All for the sake of a glorified stingray that no one has even heard of until it became useful for anti-business green activists?

And who cares what the fuck a dirty old man from Hollywood has to say?

A prominent conservation lawyer meanwhile claimed the legislation was wide open to legal challenge, as Hollywood actor Leonardo DiCaprio added his voice to calls for it to be voted down […]

The environmentalist said there was “an opportunity to shut down destructive industrial non-native salmon farms, protecting the Maugean skate” in a “shallow estuary off the Tasmanian coast (that) is one of the most important places in the world”.

As if he’d even know it if his private jet flew over it.

When this ultra-wealthy Lothario gives up his private jets, yachts, fleets of cars and string of mansions around the world, then maybe I’ll give a shit what he says about ‘the environment’.

Greens senator Sarah Hanson-Young held up a “rotten, stinking” dead salmon in the ­Senate.

Great, now we’ll never get the smell out of the fish.

But are wealthy Sydneysiders really sitting up late at night sweating over the fate of a fish?

Ucomms polling of 860 voters in Ms Plibersek’s electorate shows 61 per cent back removing salmon farms in Macquarie Harbour if necessary to save an endangered skate from extinction.

A whole 860 people? Out of 125,000 electors in Sydney?

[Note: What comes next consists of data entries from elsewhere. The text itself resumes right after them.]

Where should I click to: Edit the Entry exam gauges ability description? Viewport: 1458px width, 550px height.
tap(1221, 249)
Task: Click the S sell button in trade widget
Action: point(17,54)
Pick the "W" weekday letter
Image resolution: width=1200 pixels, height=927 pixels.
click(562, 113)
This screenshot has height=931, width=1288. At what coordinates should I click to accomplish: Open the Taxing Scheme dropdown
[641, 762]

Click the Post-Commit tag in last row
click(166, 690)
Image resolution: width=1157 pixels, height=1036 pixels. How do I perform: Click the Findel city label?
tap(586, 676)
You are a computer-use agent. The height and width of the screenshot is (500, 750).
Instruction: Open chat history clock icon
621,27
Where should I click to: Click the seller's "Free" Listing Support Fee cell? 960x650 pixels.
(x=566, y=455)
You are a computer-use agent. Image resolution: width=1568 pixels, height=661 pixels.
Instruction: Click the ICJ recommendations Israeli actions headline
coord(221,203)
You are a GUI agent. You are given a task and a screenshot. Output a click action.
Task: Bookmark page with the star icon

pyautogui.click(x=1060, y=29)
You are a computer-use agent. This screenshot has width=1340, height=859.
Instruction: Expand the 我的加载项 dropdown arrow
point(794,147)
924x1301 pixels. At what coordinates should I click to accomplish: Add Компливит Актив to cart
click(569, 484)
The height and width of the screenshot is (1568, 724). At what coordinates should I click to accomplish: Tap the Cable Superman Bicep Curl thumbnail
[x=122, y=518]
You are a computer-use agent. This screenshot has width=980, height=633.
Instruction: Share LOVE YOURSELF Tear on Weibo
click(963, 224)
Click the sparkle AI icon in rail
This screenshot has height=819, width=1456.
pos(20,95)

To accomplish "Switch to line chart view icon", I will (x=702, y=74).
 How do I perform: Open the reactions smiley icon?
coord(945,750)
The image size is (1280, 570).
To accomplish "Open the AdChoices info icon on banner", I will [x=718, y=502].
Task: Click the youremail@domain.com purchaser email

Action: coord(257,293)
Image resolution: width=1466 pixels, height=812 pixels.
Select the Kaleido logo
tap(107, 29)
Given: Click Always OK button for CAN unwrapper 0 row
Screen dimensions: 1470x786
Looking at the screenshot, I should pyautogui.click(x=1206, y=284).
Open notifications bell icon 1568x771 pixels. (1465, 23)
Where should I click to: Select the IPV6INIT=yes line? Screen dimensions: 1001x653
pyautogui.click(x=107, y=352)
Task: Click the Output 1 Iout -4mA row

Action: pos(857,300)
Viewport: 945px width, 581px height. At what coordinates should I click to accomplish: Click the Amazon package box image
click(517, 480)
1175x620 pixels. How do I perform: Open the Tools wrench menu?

Plibbers certainly isn’t buying it.

“If The Australia Institute wants to spend donor funds on push polling for the Greens party, it’s no wonder people don’t take them seriously anymore” […]

“I’ve been out in my community talking about lower taxes for every taxpayer, higher wages, investing in women’s health, strong action on climate and the environment, cutting uni debt, record funding for schools and Medicare – and the feedback is that it’s exactly what they want their government to be focused on,” she said.

Tasmanians in particular are sick of this bullshit. Any time a profitable industry gets up and running in this state, a few tilty-head greens recruit an army Mainland activists to shut it down.

Oddly enough, they clutch their pearls over a fish they’ve never heard of until last week, but are utterly silent as wind farms slaughter dozens of endangered Tasmanian wedge-tailed eagles. Funny about that.